According to the Electronic Code of Federal Regulations (e-CFR) the dog’s minimum space requirements can be calculated as follows:
- Measure the length of the dog in inches, from the tip of the nose to the base of its tail.
- Add 6 inches
- Square the number (multiply the result by itself)
- Divide the product by 144 to have the result of the minimum space your dog needs in square feet.
Outdoor Space for Dogs
Outdoor space is a little trickier to determine. Dogs use the yard space to play, exercise, run around, and relieve themselves. A small section of the yard can be used as a doggie toilet area, and it need only be large enough for your dog to move comfortably. Of course, this means you may be tasked with more cleanup.
If you don’t have private outdoor space, your dog can be satisfied by regular walks on a leash.
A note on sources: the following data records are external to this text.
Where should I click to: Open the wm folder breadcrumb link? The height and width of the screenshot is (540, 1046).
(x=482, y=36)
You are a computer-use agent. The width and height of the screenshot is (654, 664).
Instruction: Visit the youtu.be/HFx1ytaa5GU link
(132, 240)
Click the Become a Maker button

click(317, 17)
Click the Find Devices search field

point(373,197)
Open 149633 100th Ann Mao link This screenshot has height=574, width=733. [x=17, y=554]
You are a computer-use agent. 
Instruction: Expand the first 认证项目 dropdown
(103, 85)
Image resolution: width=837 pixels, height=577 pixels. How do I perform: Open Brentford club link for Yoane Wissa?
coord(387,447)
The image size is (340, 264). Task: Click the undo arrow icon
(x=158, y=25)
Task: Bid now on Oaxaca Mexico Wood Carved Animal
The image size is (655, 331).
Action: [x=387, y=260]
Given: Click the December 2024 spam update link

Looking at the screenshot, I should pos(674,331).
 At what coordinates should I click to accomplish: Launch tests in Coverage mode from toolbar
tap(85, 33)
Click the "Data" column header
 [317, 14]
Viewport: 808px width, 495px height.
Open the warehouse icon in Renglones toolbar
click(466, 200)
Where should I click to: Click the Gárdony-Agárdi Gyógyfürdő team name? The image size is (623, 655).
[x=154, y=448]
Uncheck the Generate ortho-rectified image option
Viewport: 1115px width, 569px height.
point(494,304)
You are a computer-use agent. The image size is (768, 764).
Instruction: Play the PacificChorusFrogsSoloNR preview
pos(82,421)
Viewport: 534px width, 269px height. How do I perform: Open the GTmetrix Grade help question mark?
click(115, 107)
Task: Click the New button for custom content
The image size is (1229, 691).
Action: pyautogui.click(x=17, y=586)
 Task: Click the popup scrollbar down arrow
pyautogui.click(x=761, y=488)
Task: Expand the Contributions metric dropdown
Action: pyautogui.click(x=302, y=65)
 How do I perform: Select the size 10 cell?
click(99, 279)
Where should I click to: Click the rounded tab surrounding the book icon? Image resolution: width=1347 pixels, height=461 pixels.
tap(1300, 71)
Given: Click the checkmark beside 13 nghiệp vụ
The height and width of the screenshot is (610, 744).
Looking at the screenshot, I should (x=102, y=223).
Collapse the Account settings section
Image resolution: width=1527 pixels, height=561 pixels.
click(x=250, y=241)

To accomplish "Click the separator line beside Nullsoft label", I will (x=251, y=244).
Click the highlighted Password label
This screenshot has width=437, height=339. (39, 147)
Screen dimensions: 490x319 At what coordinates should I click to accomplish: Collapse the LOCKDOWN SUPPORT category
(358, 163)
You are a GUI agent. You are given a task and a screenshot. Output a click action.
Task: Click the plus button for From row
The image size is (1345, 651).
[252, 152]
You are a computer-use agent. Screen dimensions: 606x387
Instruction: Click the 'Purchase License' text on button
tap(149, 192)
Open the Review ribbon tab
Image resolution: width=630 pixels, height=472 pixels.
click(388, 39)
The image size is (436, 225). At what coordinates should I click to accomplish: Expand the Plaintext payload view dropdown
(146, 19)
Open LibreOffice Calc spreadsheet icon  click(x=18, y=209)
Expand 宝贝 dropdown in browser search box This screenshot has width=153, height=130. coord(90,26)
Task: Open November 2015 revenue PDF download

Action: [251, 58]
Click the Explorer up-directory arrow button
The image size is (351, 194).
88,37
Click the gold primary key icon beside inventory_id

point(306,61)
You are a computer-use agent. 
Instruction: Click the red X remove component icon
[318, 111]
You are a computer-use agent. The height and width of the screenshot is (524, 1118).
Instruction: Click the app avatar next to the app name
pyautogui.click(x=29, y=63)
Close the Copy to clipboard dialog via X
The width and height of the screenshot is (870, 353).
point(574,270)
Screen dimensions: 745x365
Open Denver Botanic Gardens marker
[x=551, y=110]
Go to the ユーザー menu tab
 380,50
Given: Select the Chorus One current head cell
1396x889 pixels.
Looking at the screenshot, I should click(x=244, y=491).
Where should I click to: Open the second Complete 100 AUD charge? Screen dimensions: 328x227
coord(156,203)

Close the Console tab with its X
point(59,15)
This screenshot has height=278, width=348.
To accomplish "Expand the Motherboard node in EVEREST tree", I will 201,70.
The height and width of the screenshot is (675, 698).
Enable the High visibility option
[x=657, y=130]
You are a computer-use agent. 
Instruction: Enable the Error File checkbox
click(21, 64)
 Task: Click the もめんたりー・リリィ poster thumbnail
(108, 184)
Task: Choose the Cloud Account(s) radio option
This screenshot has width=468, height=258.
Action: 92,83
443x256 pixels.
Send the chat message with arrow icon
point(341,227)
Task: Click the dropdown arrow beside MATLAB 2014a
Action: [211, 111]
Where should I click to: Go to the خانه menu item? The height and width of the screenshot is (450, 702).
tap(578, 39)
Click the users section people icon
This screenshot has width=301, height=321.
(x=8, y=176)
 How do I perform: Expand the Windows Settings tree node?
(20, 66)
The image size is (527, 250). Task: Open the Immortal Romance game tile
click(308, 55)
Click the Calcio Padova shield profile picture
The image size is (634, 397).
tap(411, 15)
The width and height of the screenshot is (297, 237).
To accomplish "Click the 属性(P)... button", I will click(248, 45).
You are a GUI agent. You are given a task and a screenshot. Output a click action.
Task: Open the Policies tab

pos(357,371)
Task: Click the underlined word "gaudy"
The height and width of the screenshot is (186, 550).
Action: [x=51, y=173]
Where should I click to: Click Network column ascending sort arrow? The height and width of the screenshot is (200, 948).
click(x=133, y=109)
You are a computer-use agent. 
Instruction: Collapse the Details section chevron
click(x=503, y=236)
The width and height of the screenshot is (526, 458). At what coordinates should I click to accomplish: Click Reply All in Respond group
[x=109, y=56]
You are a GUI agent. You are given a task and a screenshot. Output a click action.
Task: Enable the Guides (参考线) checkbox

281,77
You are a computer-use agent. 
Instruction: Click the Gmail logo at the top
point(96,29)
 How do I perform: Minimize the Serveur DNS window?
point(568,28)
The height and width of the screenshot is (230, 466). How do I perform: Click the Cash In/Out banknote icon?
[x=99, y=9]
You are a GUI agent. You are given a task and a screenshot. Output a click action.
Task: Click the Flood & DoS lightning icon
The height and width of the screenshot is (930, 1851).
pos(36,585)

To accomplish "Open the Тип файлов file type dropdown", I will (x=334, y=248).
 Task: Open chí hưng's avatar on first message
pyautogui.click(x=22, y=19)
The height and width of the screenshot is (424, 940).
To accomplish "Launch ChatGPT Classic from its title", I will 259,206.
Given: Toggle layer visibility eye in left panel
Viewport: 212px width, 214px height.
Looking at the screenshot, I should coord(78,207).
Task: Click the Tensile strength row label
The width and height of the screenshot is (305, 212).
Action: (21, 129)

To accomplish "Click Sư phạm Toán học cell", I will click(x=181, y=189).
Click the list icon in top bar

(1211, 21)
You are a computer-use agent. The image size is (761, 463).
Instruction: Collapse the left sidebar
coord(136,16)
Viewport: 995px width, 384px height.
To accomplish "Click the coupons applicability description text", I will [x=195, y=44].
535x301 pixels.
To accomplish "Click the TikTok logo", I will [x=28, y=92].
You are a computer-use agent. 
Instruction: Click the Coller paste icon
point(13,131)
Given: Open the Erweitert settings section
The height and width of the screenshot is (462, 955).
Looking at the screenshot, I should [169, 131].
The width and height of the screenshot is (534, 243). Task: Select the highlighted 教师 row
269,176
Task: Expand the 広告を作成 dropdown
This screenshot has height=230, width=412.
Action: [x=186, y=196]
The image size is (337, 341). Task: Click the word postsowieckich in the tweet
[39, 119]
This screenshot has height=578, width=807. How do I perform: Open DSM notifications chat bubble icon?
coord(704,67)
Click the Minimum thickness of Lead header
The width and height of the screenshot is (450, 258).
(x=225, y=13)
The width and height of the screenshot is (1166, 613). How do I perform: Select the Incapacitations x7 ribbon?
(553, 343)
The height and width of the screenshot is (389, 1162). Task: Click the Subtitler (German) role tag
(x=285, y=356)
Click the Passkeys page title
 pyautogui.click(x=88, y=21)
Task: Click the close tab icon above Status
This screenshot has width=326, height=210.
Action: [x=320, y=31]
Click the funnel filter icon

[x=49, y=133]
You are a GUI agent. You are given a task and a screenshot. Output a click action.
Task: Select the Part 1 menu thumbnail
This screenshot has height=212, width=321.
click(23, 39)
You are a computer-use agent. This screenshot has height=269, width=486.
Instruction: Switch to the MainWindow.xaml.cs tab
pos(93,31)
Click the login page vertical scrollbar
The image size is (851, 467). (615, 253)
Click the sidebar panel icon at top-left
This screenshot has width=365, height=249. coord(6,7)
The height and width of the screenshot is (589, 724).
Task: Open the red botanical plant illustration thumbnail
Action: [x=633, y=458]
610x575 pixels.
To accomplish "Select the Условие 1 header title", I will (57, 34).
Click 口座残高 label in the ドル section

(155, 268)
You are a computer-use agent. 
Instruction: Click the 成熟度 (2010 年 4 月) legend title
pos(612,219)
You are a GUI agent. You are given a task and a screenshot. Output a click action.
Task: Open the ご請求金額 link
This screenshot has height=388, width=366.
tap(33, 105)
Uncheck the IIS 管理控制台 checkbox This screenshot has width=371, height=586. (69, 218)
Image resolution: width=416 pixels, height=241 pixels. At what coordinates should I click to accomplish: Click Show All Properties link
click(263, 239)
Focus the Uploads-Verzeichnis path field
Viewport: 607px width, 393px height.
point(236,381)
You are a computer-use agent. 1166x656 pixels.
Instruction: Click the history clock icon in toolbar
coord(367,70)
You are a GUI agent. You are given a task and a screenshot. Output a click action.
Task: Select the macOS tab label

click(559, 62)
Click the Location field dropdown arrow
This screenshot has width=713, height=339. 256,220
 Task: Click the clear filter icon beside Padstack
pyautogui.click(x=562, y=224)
Keep in mind that without the convenience of a yard, your dog will need to be walked regularly for toilet breaks and to get out and stretch its legs. Puppies have immature bladders and will need more frequent walks until they develop. Older dogs may need more walks to address incontinence issues that come on with age.
Exercise and playing require more space, but you don’t need a yard for that. Dogs can play in the house or on walks to burn off some energy. You could also bring your dog to the local dog park to play off-leash with other dogs.
Choosing the Right Age and Breed
If space is limited in your home or apartment or your yard, that doesn’t mean you can’t get a dog. You may be better off getting a breed that’s an appropriate size or a dog with lower energy needs, however.
Breeds that work well in apartments or homes with small backyards include lower-energy breeds like the English Bulldog or Poodle. These dogs enjoy lounging around and don’t need a lot of space; regular walks will do.
If you have a mid-sized backyard, small-to-medium breeds like Corgis, Spaniels, and Terriers are ideal. These breeds enjoy playing and will make good use of the space but don’t require tons of running room.
If backyard space isn’t an issue, you have your choice of breeds. Virtually any large breed can thrive in a big backyard, along with small breeds. Keep in mind that your dog may benefit from a fence that allows it to run freely.
Rescues are a great option if you don’t have a lot of space. Shelters have a good understanding of an adult dog’s space requirements and energy levels, ensuring that your home will be the right fit.
Avoid getting a dog that doesn’t suit your current living environment, however. A high-energy breed that doesn’t have its needs met can become frustrated or bored, leading to destructive behaviors like chewing or excessive barking.
Finding the Right Fit
Space requirements are important when you’re looking to bring a dog into your home. The most important consideration is finding the right breed size, energy level, and personality to suit your available space and avoid issues of boredom or frustration. A small home or apartment without a yard shouldn’t be a barrier to getting a dog, however. Dogs can adapt to playtime on walks in the neighborhood or at the local park.